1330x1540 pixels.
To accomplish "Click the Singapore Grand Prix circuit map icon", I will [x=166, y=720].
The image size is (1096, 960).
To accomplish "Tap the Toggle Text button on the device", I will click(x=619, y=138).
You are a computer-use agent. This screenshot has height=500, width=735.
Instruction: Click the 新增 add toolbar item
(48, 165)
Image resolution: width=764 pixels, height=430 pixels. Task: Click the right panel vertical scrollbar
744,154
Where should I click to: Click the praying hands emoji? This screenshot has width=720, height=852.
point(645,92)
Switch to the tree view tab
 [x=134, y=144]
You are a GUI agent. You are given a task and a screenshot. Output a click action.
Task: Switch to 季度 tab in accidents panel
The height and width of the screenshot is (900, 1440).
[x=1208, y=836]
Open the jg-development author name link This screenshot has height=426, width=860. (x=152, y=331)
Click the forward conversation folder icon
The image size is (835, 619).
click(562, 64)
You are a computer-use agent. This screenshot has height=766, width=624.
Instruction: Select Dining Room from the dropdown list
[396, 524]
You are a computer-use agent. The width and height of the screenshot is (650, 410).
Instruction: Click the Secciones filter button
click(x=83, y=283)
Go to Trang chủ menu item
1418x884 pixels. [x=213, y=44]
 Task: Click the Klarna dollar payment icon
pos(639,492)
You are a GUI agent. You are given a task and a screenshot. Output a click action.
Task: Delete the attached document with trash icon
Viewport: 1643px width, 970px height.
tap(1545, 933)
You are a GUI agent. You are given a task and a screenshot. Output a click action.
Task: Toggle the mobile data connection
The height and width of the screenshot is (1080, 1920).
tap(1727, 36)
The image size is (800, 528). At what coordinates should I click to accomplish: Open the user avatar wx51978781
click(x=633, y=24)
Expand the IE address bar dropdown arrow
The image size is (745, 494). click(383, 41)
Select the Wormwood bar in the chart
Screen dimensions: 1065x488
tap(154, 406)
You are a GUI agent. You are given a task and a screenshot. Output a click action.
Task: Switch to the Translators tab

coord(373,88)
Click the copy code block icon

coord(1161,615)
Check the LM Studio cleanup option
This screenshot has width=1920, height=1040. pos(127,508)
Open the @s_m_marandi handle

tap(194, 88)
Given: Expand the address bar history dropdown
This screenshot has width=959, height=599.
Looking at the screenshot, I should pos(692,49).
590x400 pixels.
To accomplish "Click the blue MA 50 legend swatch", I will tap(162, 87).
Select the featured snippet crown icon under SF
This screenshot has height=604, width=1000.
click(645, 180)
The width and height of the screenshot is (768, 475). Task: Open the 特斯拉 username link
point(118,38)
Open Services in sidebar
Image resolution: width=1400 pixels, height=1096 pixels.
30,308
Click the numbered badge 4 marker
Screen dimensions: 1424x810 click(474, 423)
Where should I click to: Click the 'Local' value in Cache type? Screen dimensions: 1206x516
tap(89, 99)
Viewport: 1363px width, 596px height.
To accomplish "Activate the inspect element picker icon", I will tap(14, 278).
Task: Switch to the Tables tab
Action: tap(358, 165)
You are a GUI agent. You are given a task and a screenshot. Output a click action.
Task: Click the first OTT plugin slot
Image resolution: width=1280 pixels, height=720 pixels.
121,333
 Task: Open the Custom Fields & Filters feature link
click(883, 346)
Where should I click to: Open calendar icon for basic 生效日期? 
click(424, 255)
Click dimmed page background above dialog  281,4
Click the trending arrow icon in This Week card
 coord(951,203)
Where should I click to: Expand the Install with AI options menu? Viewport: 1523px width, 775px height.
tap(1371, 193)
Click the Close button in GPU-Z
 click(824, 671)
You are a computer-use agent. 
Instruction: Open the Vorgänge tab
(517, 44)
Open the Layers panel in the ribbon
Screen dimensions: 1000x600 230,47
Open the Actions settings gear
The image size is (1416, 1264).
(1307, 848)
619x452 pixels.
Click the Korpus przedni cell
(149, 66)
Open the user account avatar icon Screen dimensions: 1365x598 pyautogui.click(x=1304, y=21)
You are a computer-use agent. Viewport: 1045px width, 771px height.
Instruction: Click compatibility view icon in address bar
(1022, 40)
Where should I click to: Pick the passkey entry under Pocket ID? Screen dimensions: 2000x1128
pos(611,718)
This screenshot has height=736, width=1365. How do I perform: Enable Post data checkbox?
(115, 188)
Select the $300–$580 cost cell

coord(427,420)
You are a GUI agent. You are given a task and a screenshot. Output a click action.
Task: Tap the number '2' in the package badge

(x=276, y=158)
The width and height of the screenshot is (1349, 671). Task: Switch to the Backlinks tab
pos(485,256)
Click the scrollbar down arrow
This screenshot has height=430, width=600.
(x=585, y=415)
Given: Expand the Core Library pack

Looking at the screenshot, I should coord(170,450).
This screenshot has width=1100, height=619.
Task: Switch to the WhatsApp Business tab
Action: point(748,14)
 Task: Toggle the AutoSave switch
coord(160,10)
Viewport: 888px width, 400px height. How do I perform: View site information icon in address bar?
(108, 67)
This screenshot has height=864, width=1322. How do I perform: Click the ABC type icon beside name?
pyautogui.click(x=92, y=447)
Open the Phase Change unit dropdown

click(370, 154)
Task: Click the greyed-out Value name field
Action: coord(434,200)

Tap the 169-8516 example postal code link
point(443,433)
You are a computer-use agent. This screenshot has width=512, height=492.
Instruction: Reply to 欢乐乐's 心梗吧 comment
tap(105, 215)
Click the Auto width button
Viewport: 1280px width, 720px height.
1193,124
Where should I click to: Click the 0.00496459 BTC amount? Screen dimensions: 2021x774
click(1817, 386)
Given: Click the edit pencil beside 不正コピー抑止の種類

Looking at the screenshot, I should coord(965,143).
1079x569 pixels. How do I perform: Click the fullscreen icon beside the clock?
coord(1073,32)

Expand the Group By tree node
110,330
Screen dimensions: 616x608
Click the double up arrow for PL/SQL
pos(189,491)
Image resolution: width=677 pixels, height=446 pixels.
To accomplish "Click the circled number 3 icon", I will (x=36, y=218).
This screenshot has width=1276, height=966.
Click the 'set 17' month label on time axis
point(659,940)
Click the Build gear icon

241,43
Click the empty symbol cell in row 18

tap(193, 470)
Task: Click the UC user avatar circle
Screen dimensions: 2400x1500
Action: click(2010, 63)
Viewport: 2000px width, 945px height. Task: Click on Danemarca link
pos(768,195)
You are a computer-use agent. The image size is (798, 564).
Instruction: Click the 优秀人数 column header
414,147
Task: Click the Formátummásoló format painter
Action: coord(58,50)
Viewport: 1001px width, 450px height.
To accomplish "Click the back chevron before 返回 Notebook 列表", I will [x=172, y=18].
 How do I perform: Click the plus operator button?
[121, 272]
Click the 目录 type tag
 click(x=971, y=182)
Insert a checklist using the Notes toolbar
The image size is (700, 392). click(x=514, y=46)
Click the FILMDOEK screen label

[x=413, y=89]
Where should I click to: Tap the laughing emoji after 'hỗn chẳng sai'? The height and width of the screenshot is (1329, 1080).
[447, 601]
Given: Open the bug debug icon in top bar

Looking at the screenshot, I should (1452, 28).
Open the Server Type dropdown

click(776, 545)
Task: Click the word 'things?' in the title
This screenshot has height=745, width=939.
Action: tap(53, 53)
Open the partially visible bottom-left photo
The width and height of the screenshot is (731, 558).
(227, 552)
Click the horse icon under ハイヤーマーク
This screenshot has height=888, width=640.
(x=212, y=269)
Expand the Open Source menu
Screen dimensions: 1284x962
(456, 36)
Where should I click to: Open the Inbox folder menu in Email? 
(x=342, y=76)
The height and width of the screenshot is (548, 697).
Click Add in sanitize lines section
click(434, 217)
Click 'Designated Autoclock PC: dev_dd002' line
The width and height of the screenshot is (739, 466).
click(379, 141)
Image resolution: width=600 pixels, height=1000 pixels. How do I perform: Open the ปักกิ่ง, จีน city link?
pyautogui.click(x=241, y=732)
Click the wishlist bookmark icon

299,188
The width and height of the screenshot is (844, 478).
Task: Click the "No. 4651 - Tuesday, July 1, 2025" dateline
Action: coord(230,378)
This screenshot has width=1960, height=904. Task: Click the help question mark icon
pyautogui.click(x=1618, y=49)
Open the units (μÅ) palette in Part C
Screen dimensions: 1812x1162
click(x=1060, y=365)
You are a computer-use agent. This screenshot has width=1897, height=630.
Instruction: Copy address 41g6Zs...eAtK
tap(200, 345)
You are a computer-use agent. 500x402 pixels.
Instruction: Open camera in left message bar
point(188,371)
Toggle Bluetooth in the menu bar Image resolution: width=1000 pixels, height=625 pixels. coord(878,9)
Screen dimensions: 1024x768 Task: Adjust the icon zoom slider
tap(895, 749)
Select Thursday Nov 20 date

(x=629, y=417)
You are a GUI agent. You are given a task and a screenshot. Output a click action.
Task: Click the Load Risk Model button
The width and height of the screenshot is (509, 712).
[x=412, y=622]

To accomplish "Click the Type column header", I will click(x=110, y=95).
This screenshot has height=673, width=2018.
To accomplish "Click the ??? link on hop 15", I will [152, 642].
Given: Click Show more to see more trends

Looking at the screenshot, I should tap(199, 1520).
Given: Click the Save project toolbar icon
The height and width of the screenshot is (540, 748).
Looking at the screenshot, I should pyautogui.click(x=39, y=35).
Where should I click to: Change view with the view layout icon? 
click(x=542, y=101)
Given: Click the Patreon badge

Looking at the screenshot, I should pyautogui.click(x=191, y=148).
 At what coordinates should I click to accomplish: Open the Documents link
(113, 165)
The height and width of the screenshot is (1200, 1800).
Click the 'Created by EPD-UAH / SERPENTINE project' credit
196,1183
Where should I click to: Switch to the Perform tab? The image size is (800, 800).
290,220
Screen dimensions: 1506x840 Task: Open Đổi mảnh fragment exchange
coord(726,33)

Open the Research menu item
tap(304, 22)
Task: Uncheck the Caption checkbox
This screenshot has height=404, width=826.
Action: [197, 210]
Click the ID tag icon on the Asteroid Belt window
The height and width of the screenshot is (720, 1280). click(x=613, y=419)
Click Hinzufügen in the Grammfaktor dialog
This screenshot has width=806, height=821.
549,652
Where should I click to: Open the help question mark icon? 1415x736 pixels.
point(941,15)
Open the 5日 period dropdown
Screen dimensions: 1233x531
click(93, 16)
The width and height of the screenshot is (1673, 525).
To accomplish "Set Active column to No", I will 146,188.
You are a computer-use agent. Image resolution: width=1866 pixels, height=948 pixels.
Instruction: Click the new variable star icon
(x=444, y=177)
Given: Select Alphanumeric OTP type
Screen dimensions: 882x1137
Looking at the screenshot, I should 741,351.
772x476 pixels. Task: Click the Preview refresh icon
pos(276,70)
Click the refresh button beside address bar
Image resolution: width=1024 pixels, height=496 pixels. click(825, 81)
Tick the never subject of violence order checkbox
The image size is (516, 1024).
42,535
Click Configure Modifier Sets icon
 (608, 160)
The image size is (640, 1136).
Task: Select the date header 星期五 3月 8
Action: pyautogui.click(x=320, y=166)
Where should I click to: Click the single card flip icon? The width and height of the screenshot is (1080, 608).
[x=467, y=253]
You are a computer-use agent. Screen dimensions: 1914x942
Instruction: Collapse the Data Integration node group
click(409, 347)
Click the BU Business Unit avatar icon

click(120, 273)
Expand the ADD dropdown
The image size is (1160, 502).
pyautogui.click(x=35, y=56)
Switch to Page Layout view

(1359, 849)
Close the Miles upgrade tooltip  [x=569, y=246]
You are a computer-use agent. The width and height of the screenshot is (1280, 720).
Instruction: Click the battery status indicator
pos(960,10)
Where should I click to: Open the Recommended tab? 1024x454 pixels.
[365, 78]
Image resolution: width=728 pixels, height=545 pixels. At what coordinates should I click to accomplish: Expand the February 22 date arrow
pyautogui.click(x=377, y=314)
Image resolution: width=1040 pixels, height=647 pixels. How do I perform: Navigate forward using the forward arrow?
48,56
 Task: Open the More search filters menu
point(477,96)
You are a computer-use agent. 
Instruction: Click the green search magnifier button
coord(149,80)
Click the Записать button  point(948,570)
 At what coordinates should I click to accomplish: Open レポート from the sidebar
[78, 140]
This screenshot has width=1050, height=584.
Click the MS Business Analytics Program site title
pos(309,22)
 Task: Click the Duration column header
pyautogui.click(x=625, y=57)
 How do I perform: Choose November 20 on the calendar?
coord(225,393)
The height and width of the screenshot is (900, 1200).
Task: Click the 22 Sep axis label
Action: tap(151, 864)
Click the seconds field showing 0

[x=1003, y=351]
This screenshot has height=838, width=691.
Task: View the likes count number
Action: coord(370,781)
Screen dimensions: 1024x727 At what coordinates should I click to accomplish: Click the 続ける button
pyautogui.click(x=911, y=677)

The task —
Scan the lines above for "Open the partially visible bottom-left photo" and for "The height and width of the screenshot is (548, 697).". Repeat exactly the line holding each of them and every line in between.

Answer section —
Open the partially visible bottom-left photo
The width and height of the screenshot is (731, 558).
(227, 552)
Click the horse icon under ハイヤーマーク
This screenshot has height=888, width=640.
(x=212, y=269)
Expand the Open Source menu
Screen dimensions: 1284x962
(456, 36)
Where should I click to: Open the Inbox folder menu in Email? 
(x=342, y=76)
The height and width of the screenshot is (548, 697).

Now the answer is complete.